__Exercise details__: Could you print every record below exactly as written?
*** Opening of Information given ***
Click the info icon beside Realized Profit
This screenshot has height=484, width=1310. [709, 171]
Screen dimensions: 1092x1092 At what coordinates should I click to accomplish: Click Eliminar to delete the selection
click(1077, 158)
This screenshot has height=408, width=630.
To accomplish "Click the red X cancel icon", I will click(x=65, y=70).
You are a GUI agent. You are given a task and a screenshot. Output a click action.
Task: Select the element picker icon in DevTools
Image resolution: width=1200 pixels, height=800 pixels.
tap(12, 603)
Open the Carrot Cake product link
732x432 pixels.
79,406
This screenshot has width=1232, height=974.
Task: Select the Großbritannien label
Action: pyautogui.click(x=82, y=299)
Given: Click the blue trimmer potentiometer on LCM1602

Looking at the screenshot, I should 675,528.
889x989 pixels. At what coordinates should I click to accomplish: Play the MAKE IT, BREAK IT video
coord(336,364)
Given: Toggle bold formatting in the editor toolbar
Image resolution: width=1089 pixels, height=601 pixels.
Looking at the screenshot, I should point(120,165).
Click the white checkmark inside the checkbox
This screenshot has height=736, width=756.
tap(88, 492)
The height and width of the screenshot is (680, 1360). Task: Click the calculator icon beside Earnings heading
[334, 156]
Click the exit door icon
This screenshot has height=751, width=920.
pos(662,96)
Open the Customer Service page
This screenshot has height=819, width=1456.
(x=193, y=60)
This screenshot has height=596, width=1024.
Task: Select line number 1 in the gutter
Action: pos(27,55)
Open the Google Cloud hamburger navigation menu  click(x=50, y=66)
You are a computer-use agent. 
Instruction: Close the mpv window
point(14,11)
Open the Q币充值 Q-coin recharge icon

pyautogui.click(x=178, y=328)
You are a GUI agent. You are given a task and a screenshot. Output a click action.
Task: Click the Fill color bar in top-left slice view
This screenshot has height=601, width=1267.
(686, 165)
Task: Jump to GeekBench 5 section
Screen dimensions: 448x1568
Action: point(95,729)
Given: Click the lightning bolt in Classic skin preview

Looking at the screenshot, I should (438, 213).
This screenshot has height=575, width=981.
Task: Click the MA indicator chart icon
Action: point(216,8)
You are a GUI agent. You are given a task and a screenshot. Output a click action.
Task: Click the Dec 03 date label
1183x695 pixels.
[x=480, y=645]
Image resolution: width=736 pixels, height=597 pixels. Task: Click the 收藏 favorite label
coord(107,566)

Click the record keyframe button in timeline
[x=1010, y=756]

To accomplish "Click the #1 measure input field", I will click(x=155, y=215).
*** Close of Information given ***
__Written reply__:
Click the info icon beside Realized Profit
This screenshot has height=484, width=1310. [709, 171]
Screen dimensions: 1092x1092 At what coordinates should I click to accomplish: Click Eliminar to delete the selection
click(1077, 158)
This screenshot has height=408, width=630.
To accomplish "Click the red X cancel icon", I will click(x=65, y=70).
You are a GUI agent. You are given a task and a screenshot. Output a click action.
Task: Select the element picker icon in DevTools
Image resolution: width=1200 pixels, height=800 pixels.
tap(12, 603)
Open the Carrot Cake product link
732x432 pixels.
79,406
This screenshot has width=1232, height=974.
Task: Select the Großbritannien label
Action: pyautogui.click(x=82, y=299)
Given: Click the blue trimmer potentiometer on LCM1602

Looking at the screenshot, I should 675,528.
889x989 pixels. At what coordinates should I click to accomplish: Play the MAKE IT, BREAK IT video
coord(336,364)
Given: Toggle bold formatting in the editor toolbar
Image resolution: width=1089 pixels, height=601 pixels.
Looking at the screenshot, I should point(120,165).
Click the white checkmark inside the checkbox
This screenshot has height=736, width=756.
tap(88, 492)
The height and width of the screenshot is (680, 1360). Task: Click the calculator icon beside Earnings heading
[334, 156]
Click the exit door icon
This screenshot has height=751, width=920.
pos(662,96)
Open the Customer Service page
This screenshot has height=819, width=1456.
(x=193, y=60)
This screenshot has height=596, width=1024.
Task: Select line number 1 in the gutter
Action: pos(27,55)
Open the Google Cloud hamburger navigation menu  click(x=50, y=66)
You are a computer-use agent. 
Instruction: Close the mpv window
point(14,11)
Open the Q币充值 Q-coin recharge icon

pyautogui.click(x=178, y=328)
You are a GUI agent. You are given a task and a screenshot. Output a click action.
Task: Click the Fill color bar in top-left slice view
This screenshot has height=601, width=1267.
(686, 165)
Task: Jump to GeekBench 5 section
Screen dimensions: 448x1568
Action: point(95,729)
Given: Click the lightning bolt in Classic skin preview

Looking at the screenshot, I should (438, 213).
This screenshot has height=575, width=981.
Task: Click the MA indicator chart icon
Action: point(216,8)
You are a GUI agent. You are given a task and a screenshot. Output a click action.
Task: Click the Dec 03 date label
1183x695 pixels.
[x=480, y=645]
Image resolution: width=736 pixels, height=597 pixels. Task: Click the 收藏 favorite label
coord(107,566)

Click the record keyframe button in timeline
[x=1010, y=756]

To accomplish "Click the #1 measure input field", I will click(x=155, y=215).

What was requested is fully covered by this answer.